A sale would be the latest in a series of non-U.S. transactions by the Cupertino, California-based company over the past two years as it expanded into a range of currencies including the euro, yen and Swiss franc. The proceeds from the new Aussie dollar deal may be used for a variety of general corporate purposes, including stock buybacks and dividend payments, the people familiar with the transaction said.

Record Offering

Apple last year issued A$2.25 billion ($1.6 billion) of notes in the largest-ever transaction Down Under by a company outside the financial-services industry, selling a combination of four-year and seven-year securities. Its offering this week follows a A$1 billion debut placement from beverage giant Coca-Cola Co., the largest such deal so far this year.

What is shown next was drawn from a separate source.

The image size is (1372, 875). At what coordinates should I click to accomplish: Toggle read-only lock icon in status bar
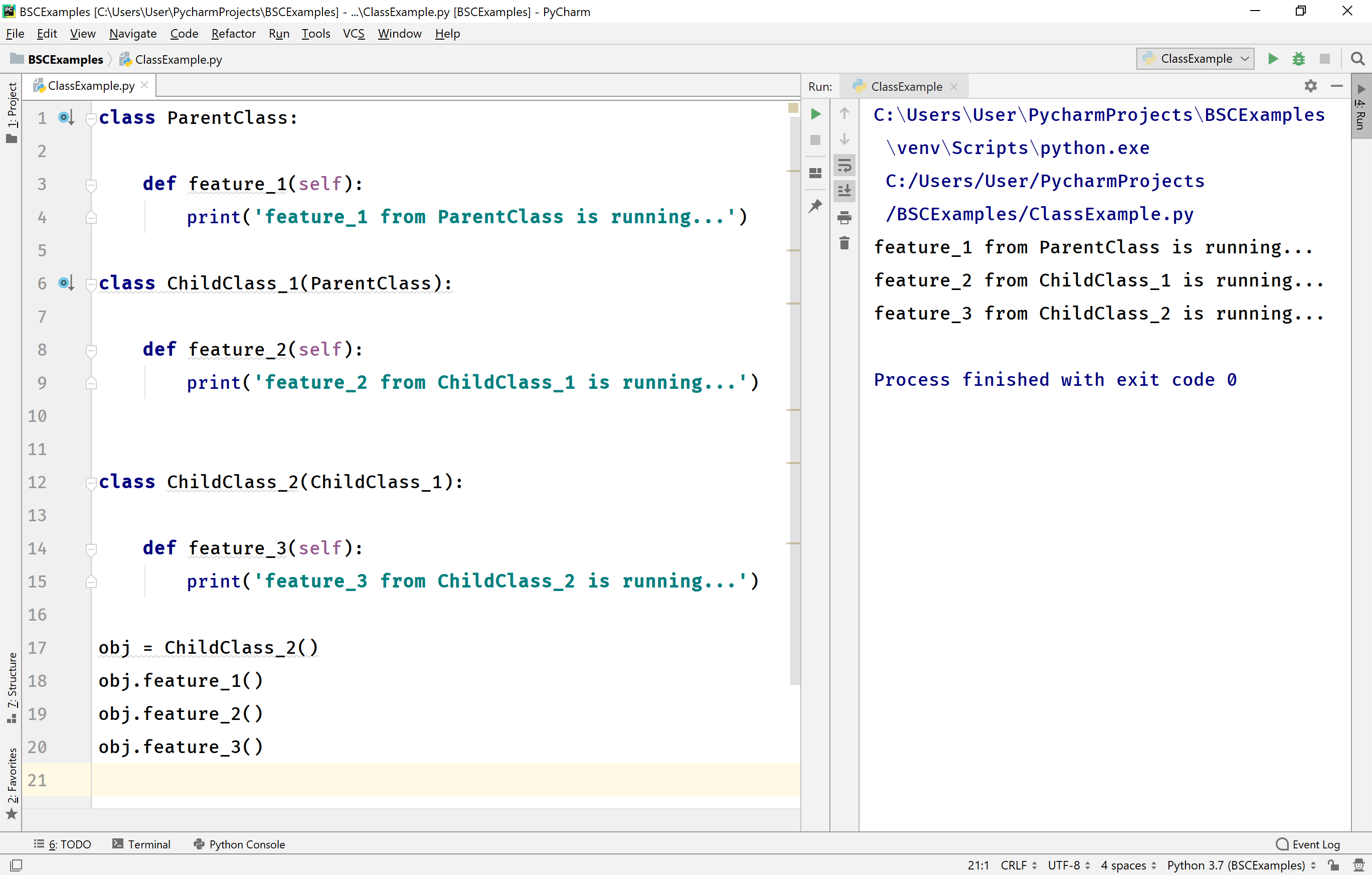tap(1333, 865)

The offerings follow a dearth of new corporate bonds in Australia outside the financial services sector this year. While total issuance in the Australian bond market has increased 5.4 percent compared with the same point last year, sales have been dominated by banks, other financial firms and government-related entities, according to data compiled by Bloomberg. Hyundai Motor Co., Korea National Oil Corp. and Port of Brisbane are among the few non-bank companies to have raised funds in the market in 2016 before this week.

The Australian transaction is expected to price on Friday morning Sydney time and is being managed by Australia & New Zealand Banking Group Ltd., Deutsche Bank AG and Goldman Sachs Group Inc., the people familiar said.

Apple is also planning to sell 30-year U.S. currency-denominated bonds in Taiwan, according to people familiar with the matter. Its first offering in the East Asian country has a planned volume of $800 million to $1.2 billion and is being marketed at a yield of about 4.2 percent, the people said.